* Start Exercise material *
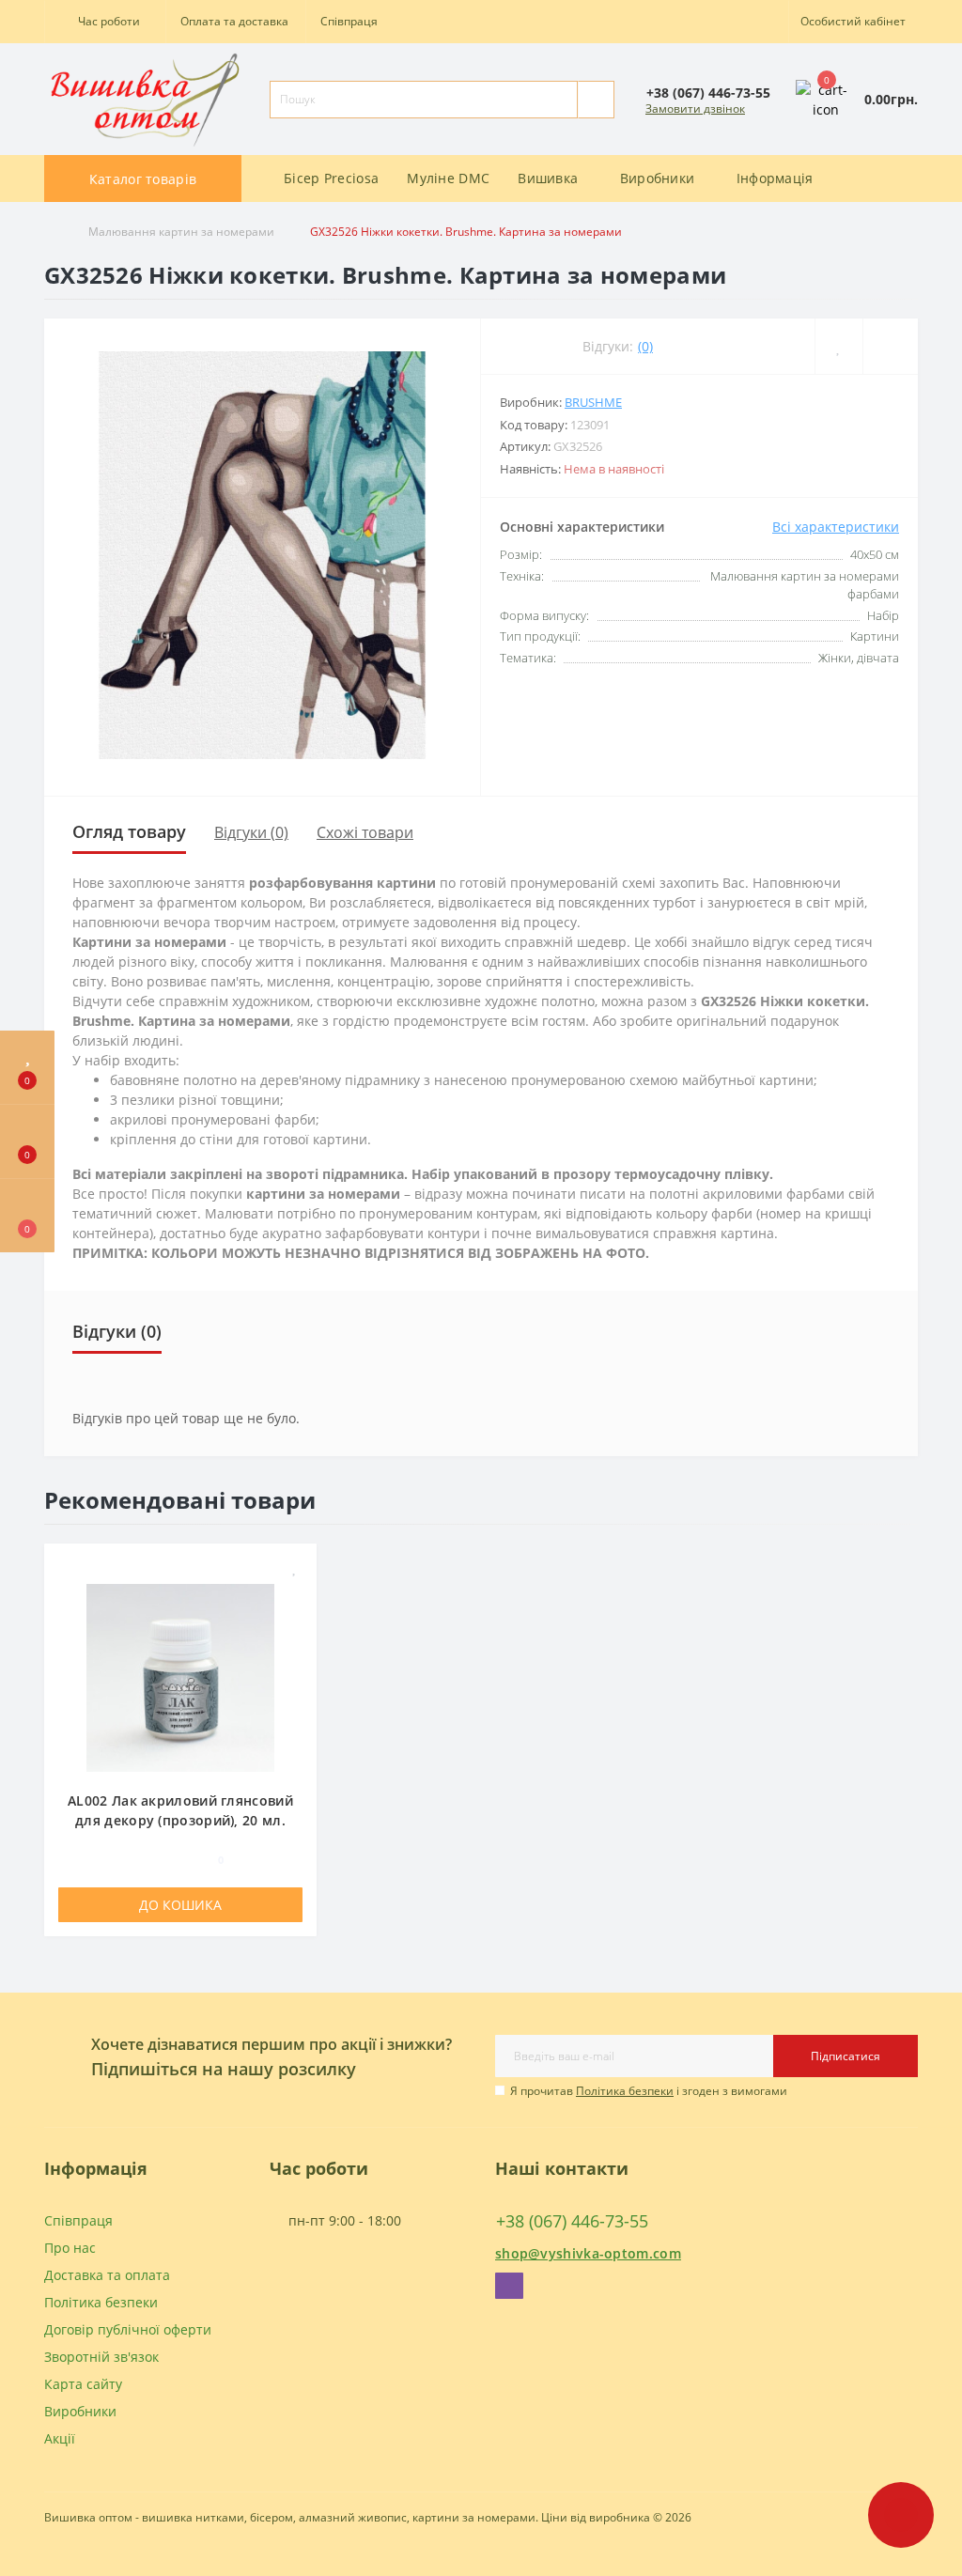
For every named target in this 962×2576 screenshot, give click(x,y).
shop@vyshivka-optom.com (588, 2253)
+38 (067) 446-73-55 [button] (572, 2221)
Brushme (593, 402)
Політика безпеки (625, 2091)
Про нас (70, 2248)
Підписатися (845, 2056)
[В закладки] (295, 1567)
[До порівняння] (295, 1595)
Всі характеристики (835, 526)
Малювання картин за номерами (181, 232)
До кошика (180, 1905)
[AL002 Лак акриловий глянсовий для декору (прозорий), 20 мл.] (180, 1676)
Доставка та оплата (107, 2275)
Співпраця (349, 21)
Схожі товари (365, 832)
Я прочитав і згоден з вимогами (648, 2091)
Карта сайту (83, 2384)
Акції (59, 2438)
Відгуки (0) (251, 832)
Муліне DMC (448, 178)
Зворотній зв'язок (101, 2357)
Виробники (80, 2411)
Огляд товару (129, 831)
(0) (645, 346)
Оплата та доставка (234, 21)
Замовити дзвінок (695, 108)
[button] (104, 21)
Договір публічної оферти (127, 2329)
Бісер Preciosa (331, 178)
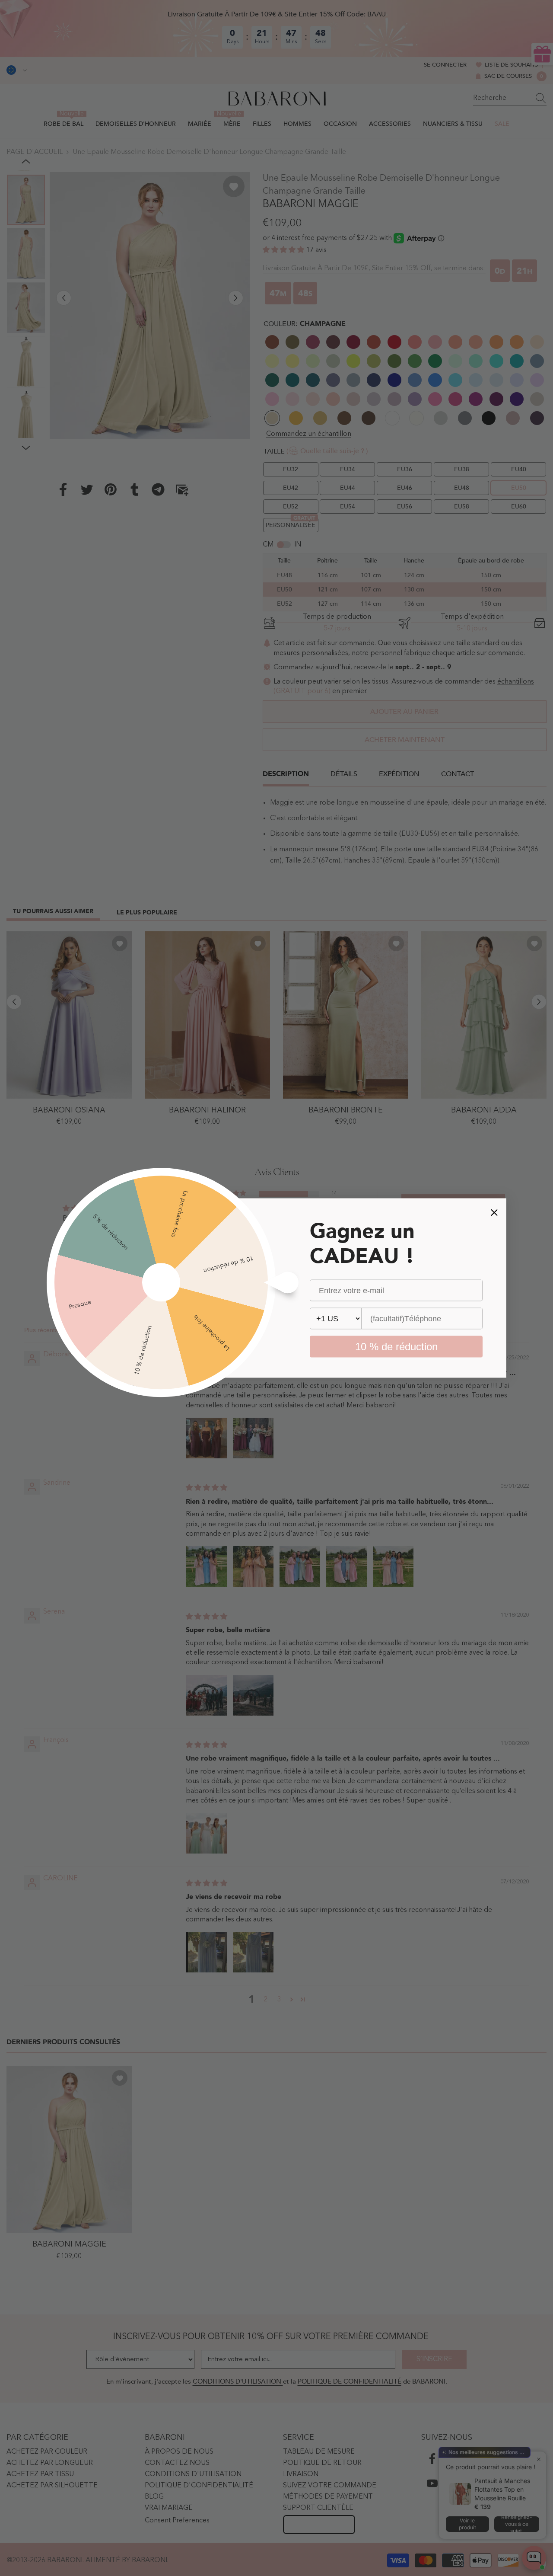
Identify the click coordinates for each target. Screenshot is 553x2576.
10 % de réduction (396, 1346)
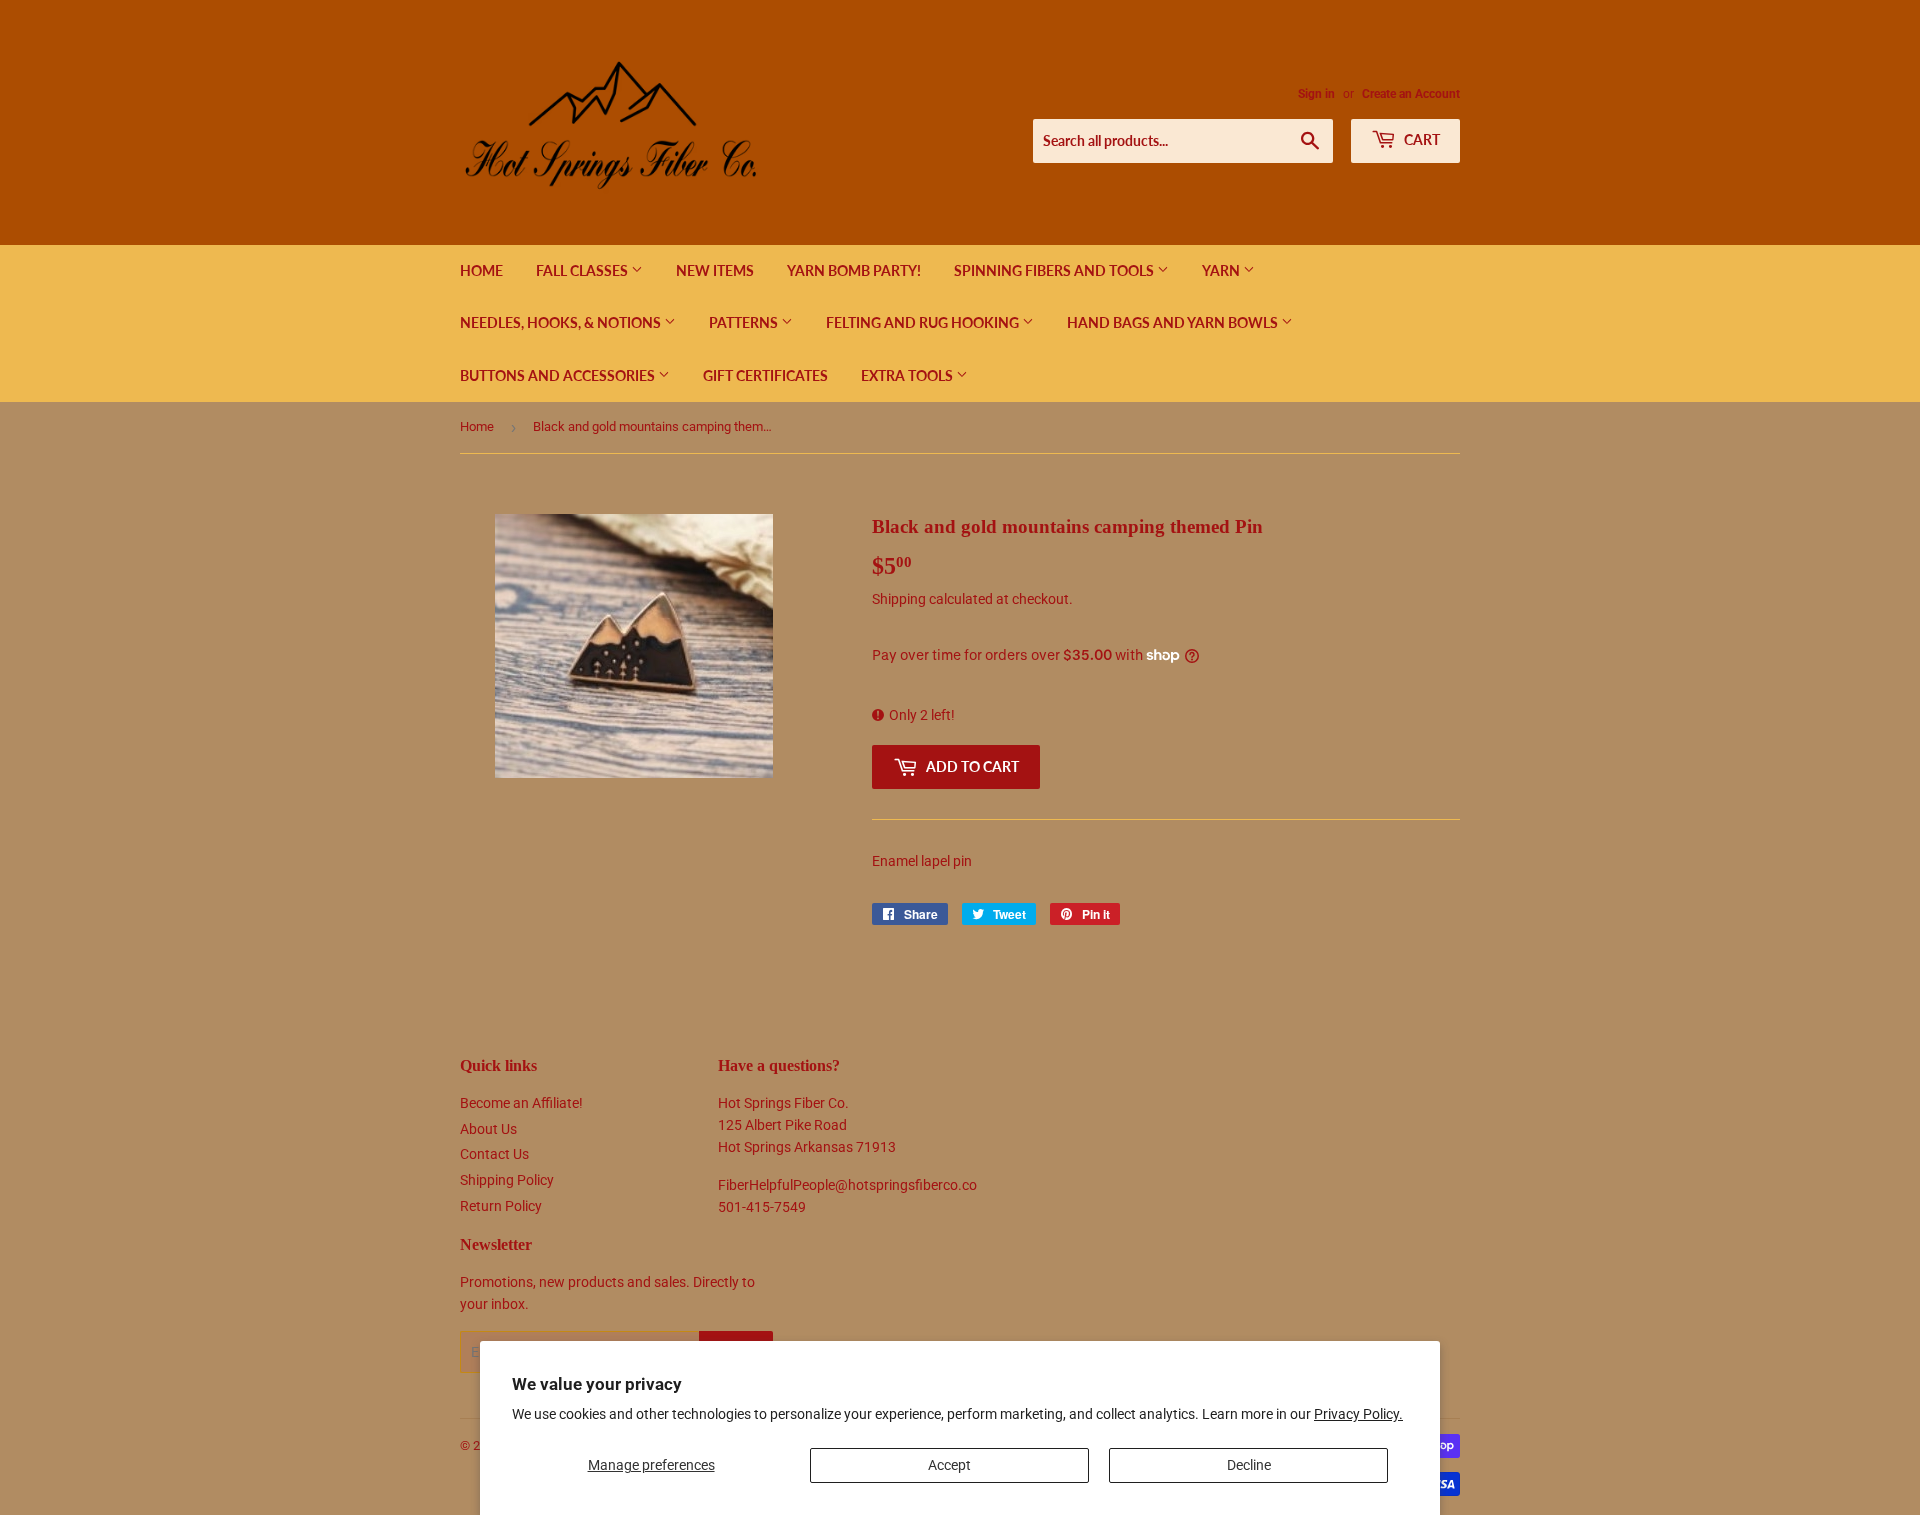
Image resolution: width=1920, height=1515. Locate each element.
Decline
* End Exercise material *
## Work to do
Please count how many of the rows above contain the string "each", and reply with the number alone.

## Result of the task
2